The U.S. Department of Justice (DOJ) Office of Inspector General (OIG) will release a long-awaited report into possible abuses of the national security state’s foremost statutory spying authority on December 9, according to agency head Inspector General (IG) Michael Horowitz.
Horowitz confirmed the news regarding possible misapplication of the Foreign Intelligence Surveillance Act (FISA) during the 2016 election on Thursday after apparently leaking the release date to Sen. Lindsey Graham (R-S.C.) sometime Wednesday or before.
During an appearance Fox News’s Hannity Wednesday night, titular host Sean Hannity pleaded with Graham that Horowitz’s report not be released on a Friday night–citing the political establishment’s tendency to “dump” big stories just before the weekend.
“It’ll be December 9th–you’ll get the report,” Graham soothed–promising a Monday release day. “That’s locked.”
Graham’s prior knowledge of the release date was mocked a bit online after New York Times reporter Katie Benner got Horowitz on the record:
Horowitz recently previewed his progress in an October letter to members of the U.S. House of Representatives and Senate.
“As I noted in my September 13 letter, we began the process of finalizing our report for release by providing a draft or our factual findings to the Department and the FBI for classification determination and marking,” Horowitz wrote. “This process is consistent with our usual practice when an OIG report involves classified information.

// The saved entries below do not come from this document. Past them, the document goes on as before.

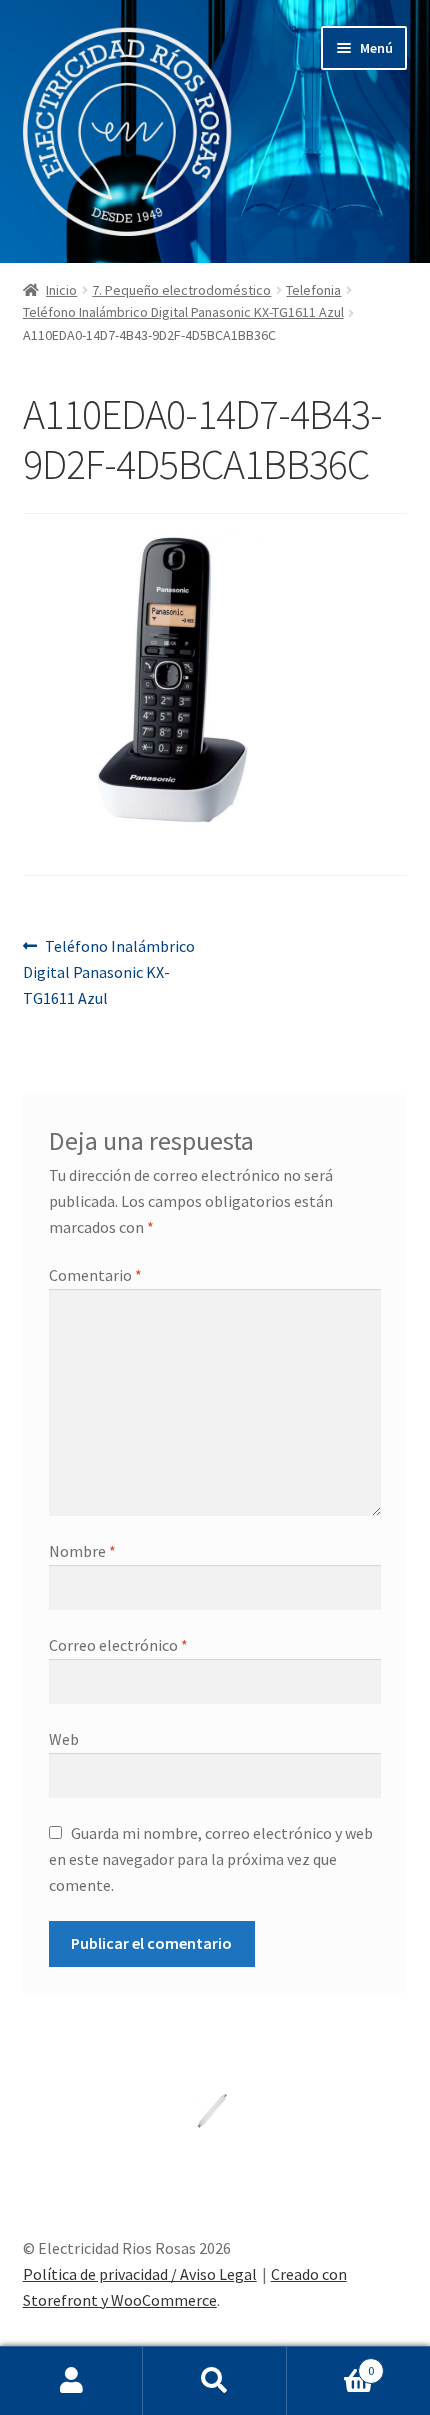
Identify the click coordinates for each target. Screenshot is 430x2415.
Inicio (61, 290)
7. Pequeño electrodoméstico (181, 290)
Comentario (95, 1275)
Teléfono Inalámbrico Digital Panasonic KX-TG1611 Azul (183, 312)
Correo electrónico (118, 1645)
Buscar (214, 2381)
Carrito (331, 2363)
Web (64, 1739)
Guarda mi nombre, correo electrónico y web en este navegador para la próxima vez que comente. (211, 1859)
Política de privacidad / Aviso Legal (140, 2274)
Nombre (82, 1551)
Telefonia (313, 290)
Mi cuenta (71, 2381)
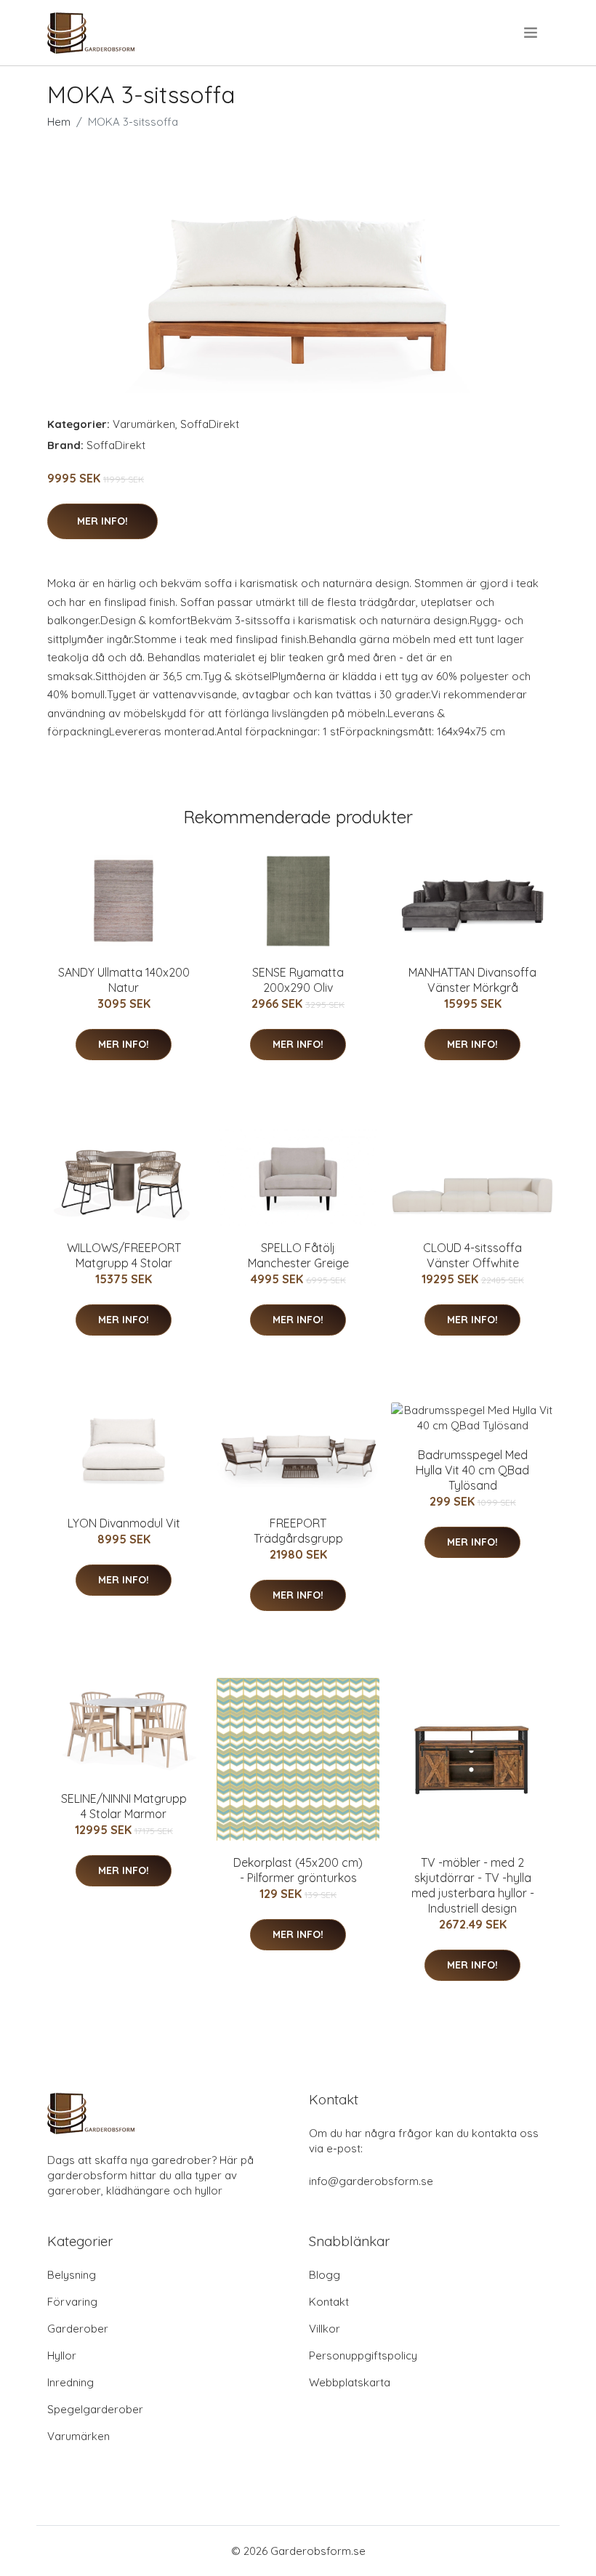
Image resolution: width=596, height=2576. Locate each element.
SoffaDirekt (209, 424)
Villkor (324, 2328)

Given that our draft report is lengthy, and concerns sensitive national security and law enforcement matters, we understood that it would take the Department and the FBI some time to work through and appropriately mark the entire report.”
That letter continued:
I can report to that the process is ongoing and nearing completion, and we are working through these issues constructively with. both the Department and the FBI. The goal from my standpoint is to make as much of our report public as possible. I anticipate that the final report will be released publicly with few redactions.
Given the constructive progress that has been made during the classification review process, I do not now anticipate a need to prepare and issue separate classified and public versions of the report. As you know from our prior work, if for some reason that assessment changes, consistent with the Inspector General Act, we will inform our oversight committee of any concerns that we have.

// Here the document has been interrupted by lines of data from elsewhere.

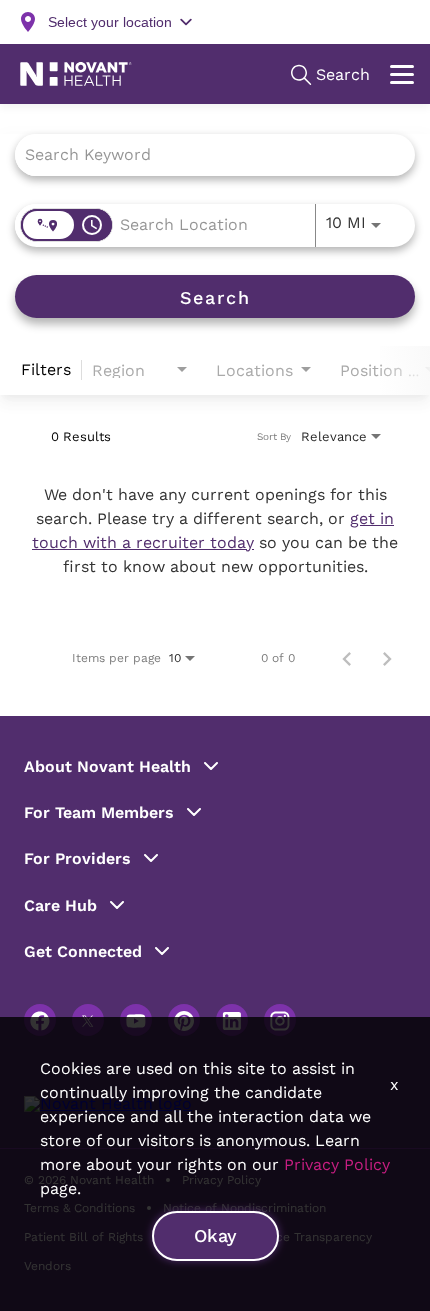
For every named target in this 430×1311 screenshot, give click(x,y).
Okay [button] (215, 1235)
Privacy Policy (337, 1164)
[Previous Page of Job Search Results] (347, 658)
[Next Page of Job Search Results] (387, 658)
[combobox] (205, 154)
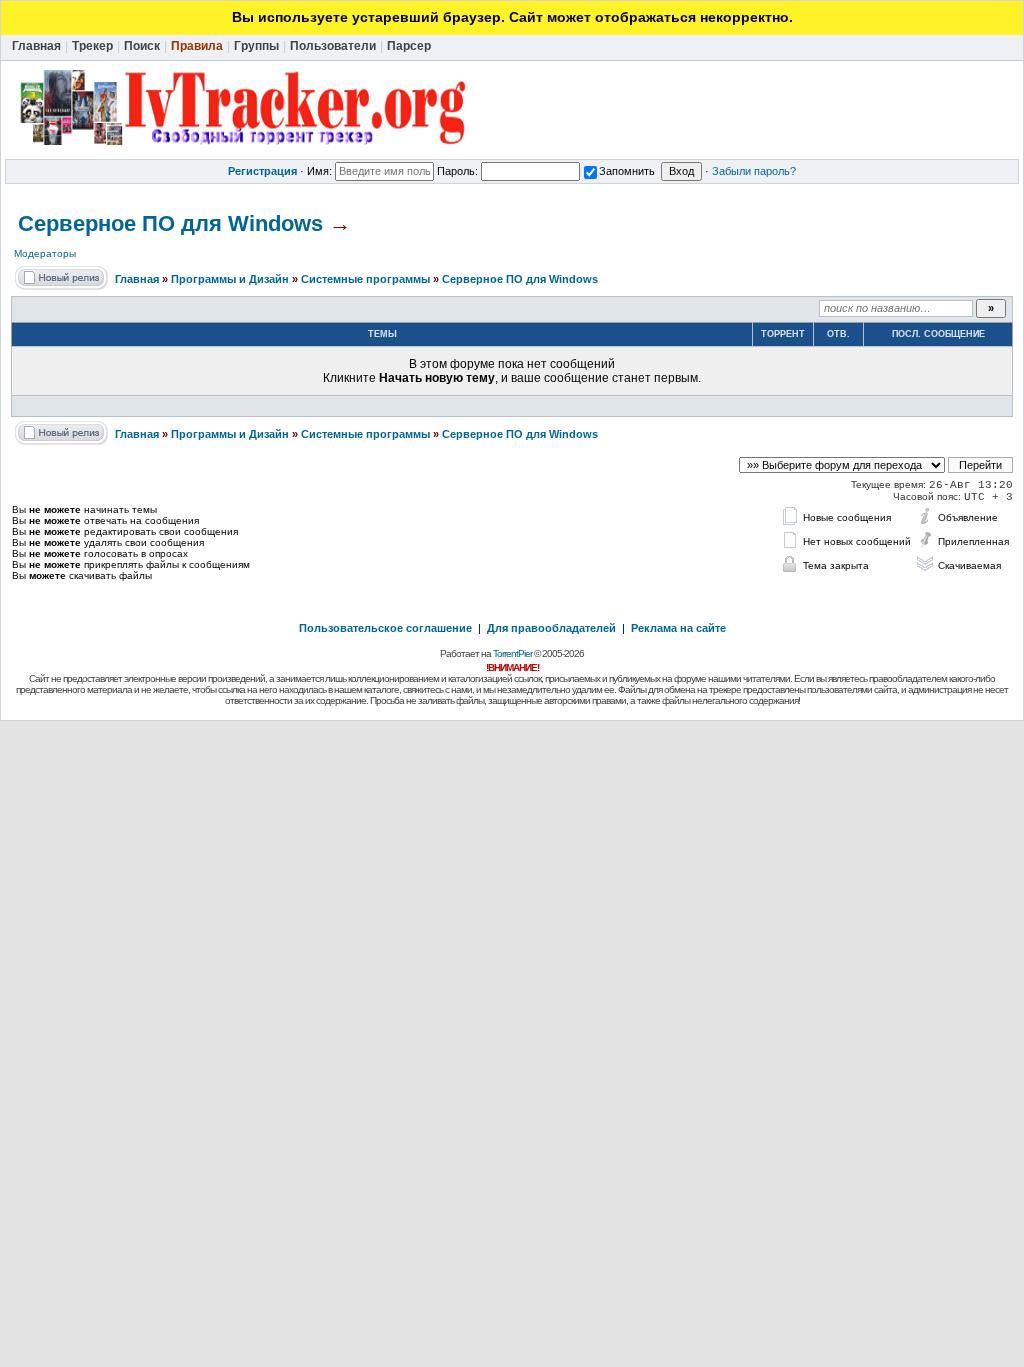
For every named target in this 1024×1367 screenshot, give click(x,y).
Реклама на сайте (678, 628)
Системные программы (365, 279)
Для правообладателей (551, 628)
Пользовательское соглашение (385, 628)
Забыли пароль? (754, 171)
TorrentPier (512, 653)
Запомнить (627, 171)
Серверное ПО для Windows (170, 223)
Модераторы (45, 253)
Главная (137, 279)
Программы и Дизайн (230, 279)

That report likely already has a title: “Examination of the Department’s and the FBI’s Compliance with Legal Requirements and Policies in Applications Filed with the U.S. Foreign Intelligence Surveillance Court Relating to a certain U.S. Person” and is believed to concern the FISA warrants issued which authorized surveillance of former Trump 2016 campaign adviser Carter Page.
Conservatives and other allies of President Donald Trump have long believed there was something nefarious afoot when those multiple warrants were approved, but as Law&Crime previously noted, the judges who okayed that surveillance were all appointed by Republican presidents.
Horowitz is slated to discuss the report before lawmakers on December 11.